> [指示]:
1. 菜根譚の名言まとめでは、書き下し文と現代語訳をそれぞれどんな字で示していますか。
2. 菜根譚の名言まとめによると、耳に逆らう言葉や思いどおりにならない出来事はなぜ大切なのですか。一〜三文で説明してください。
3. 菜根譚の名言まとめの最後の一文に続く部分を書いてください。

> [本文]:
「菜根譚」の名言まとめ

「菜根譚(守屋洋)」の名言をまとめていきます。
書き下し文は太文字、現代語訳は細字にしています。

 

菜根譚 前集

君子は、その練達ならんよりも、朴魯なるに若かず。 その曲謹ならんよりも、 疎狂なるに若かず。

立派な人物は、なまじ世故にたけるよりも、愚直でありたい。バカ丁寧であるよりも、むしろ率直でありたい。

 

智械機巧は、知らざる者を高しとなし、これを知りて而も用いざる者を尤も高しとなす。

権謀術数を知らないのは高尚な人物である。だが、それを知りながら使わない人物こそもっとも高尚だと言える。

 

耳中、常に耳に逆らうの言を聞き、心中、常に心に払るの事ありて、 纔にこれ徳を進め行いを修むるの砥石なり。

たえず不愉快な忠告を耳にし、思いどおりにならない出来事をかかえていてこそ、自分を向上させることができる。

 

君子は、時には喫緊の心思あるを要し、忙処には悠の趣味あるを要す。

(君子は)平穏無事なときには万一の場合に備えることを忘れず、いったん有事のさいには悠々たる態度で対処するように心がけなければならない。

 

一七

世に処するに一歩譲るを高しとなす。歩を退くは即ち歩を進むるの張本なり。

> [提供データ]:
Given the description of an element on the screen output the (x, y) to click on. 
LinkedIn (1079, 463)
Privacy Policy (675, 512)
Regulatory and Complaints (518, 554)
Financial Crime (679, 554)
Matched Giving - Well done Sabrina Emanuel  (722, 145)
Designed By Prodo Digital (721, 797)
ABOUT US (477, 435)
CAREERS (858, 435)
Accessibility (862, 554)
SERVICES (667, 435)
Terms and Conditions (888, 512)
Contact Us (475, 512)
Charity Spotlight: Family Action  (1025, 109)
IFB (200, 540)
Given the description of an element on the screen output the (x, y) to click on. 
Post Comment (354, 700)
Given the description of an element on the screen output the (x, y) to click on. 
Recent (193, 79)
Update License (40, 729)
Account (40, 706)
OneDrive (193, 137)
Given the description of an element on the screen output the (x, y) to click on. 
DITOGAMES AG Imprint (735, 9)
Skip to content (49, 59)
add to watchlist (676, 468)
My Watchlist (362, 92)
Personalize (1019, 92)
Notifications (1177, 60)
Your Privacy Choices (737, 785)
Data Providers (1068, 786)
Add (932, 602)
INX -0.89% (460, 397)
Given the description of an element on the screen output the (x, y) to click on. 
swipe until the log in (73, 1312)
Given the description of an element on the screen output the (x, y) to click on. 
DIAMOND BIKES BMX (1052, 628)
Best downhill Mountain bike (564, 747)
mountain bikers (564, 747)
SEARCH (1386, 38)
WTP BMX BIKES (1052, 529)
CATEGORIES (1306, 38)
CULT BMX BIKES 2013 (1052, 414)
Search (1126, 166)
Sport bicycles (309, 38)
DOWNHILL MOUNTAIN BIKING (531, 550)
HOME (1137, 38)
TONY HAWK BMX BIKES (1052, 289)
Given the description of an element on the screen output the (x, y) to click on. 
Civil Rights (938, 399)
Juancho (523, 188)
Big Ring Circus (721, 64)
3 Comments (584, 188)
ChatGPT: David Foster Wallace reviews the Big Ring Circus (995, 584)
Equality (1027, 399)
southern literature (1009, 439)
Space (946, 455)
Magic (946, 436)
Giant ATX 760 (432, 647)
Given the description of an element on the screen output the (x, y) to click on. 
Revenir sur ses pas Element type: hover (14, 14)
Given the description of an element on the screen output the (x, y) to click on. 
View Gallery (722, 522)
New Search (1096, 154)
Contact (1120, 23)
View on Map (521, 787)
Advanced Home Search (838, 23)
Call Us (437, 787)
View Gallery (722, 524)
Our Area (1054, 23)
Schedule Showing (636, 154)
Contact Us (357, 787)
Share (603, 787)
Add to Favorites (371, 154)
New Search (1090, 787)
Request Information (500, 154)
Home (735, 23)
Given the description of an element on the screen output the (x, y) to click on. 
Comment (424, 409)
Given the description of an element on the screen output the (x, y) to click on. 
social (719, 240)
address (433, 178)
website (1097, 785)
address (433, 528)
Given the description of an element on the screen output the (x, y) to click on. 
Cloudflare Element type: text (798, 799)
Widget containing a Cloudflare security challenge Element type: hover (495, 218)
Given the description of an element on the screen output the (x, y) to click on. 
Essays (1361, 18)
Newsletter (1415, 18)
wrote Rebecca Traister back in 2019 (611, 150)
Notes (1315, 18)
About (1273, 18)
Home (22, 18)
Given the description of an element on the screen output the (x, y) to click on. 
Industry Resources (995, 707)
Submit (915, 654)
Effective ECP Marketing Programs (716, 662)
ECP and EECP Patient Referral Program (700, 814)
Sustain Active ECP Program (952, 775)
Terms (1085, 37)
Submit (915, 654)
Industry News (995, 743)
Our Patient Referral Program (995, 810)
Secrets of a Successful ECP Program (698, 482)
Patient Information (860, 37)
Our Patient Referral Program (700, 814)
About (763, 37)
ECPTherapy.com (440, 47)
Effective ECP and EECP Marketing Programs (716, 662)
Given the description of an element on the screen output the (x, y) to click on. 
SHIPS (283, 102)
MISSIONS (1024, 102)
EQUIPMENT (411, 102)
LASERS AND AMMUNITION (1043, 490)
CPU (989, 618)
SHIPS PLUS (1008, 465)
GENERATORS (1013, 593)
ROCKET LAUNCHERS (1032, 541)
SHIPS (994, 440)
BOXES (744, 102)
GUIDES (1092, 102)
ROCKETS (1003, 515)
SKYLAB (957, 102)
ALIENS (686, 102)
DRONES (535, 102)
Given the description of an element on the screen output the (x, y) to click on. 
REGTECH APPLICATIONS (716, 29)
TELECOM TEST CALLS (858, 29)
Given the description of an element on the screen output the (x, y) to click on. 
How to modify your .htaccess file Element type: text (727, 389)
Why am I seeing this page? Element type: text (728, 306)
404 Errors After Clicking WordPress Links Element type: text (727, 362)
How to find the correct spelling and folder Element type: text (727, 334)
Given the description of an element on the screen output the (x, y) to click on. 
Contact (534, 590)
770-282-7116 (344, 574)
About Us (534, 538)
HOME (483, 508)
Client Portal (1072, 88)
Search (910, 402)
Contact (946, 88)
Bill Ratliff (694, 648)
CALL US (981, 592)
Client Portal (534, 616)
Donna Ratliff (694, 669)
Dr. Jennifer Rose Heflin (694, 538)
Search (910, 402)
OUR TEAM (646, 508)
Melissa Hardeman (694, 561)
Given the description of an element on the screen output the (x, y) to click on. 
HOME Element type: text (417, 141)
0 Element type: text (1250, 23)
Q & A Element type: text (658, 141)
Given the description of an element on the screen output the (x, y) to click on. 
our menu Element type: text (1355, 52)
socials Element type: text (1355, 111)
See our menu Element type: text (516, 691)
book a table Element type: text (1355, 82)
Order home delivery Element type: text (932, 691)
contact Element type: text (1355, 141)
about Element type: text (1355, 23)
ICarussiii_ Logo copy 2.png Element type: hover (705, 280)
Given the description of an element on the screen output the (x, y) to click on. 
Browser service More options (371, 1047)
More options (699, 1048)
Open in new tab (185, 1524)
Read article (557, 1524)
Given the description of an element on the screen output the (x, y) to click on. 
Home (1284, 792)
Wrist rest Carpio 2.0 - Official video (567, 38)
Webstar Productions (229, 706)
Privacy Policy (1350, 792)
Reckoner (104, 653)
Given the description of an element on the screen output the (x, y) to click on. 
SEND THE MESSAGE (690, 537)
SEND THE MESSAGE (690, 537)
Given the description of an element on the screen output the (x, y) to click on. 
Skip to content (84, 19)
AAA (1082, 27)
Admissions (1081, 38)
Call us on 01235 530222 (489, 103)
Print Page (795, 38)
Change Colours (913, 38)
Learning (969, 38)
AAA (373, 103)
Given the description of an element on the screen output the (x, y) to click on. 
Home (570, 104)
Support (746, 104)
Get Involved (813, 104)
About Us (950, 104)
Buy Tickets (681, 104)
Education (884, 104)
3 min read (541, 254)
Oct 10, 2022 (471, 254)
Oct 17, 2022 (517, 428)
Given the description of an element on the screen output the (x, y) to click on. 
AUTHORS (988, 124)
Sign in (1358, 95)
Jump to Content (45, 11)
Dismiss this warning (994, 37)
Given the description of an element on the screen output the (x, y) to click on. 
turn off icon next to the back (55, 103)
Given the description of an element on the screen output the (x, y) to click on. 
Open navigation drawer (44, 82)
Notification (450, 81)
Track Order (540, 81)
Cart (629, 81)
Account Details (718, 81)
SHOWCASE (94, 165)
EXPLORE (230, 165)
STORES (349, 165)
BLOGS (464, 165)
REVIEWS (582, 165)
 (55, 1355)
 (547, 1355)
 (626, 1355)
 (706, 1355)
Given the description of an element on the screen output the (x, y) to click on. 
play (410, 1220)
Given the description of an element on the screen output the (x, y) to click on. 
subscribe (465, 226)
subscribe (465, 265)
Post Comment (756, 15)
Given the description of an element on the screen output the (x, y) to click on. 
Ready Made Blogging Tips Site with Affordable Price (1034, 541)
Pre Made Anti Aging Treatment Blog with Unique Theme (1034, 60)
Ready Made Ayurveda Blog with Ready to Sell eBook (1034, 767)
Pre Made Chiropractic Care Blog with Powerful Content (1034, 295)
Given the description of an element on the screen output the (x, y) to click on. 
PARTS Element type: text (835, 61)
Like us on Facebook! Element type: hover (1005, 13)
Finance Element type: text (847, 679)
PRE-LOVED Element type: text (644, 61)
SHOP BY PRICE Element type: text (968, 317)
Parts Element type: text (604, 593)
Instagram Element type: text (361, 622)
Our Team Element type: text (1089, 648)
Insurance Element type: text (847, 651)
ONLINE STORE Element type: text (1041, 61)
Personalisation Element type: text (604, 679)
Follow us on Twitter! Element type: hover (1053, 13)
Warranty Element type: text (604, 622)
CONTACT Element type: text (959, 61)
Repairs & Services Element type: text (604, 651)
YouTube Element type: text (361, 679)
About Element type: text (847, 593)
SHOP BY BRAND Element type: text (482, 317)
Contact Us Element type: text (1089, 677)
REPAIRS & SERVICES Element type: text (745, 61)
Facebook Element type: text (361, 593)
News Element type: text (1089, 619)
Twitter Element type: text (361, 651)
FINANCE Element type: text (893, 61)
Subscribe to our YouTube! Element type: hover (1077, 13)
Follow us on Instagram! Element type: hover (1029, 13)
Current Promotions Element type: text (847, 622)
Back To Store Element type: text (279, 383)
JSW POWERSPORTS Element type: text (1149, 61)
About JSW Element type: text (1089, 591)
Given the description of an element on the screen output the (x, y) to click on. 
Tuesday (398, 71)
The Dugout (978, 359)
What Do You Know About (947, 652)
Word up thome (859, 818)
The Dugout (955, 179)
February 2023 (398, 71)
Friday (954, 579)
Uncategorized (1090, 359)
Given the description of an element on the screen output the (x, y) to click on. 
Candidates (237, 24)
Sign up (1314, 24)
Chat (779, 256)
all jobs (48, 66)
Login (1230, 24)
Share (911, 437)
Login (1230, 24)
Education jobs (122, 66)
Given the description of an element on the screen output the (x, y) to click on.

> [解答例]:
1. 書き下し文は太文字、現代語訳は細字です。

2. それらは徳を進め、行いを修めるための砥石になるからです。たえず不愉快な忠告を聞き、思いどおりにならない出来事をかかえていてこそ、自分を向上させることができます。

3.
この世のなかを生きていくには、人に一歩譲る心がけを忘れてはならない。一歩退くことは一歩進むための前提となるのだ。

 

二三

人を教うるに善を以ってするは、高きに過ぐるなかれ、当にそれをして従うべからしむべし。

人を教導するときには、あまり多くを期待してはならない。相手が実行できる範囲内に止めておくべきだ。

 

二六

人常に事後の悔悟を以って、事に臨むの癡迷を破らば、則ち性定まりて動くこと正しからざるはなし。

いつも事後の悔恨に思い致して、事前の迷いに対処すれば、それなりに腹もすわって、誤りのない行動をとることができよう。

 

三一

聡明の人は、宜しく斂蔵すべきに反って炫耀す。これ聡明にしてその病を愚ボウにするなり。

聡明な人物は、才能を包み隠しているべきなのに、かえってそれをひけらかす。これでは、聡明とはいいながら、愚かな人間と少しも変わりがない。

 

三二

静を守りて而る後に動を好むの労に過ぐるを知る。 黙を養いて而る後に言多きの躁なるを知る。

じっと静かにしていれば、動き回っている人間の空しさがわかってくる。沈黙を守っていれば、多弁な人物の騒がしさが見えてくる。

 

三六

小人を待つは、厳に難からずして、悪まざるに難し。君子を待つは、恭に難からずして、礼あるに難し。

小人に対しては、厳しい態度で臨むことはやさしい。むずかしいのは、憎しみの感情を持たないことだ。
君子に対しては、へりくだった態度をとることはやさしい。むずかしいのは、過不足のない礼をもって接することだ。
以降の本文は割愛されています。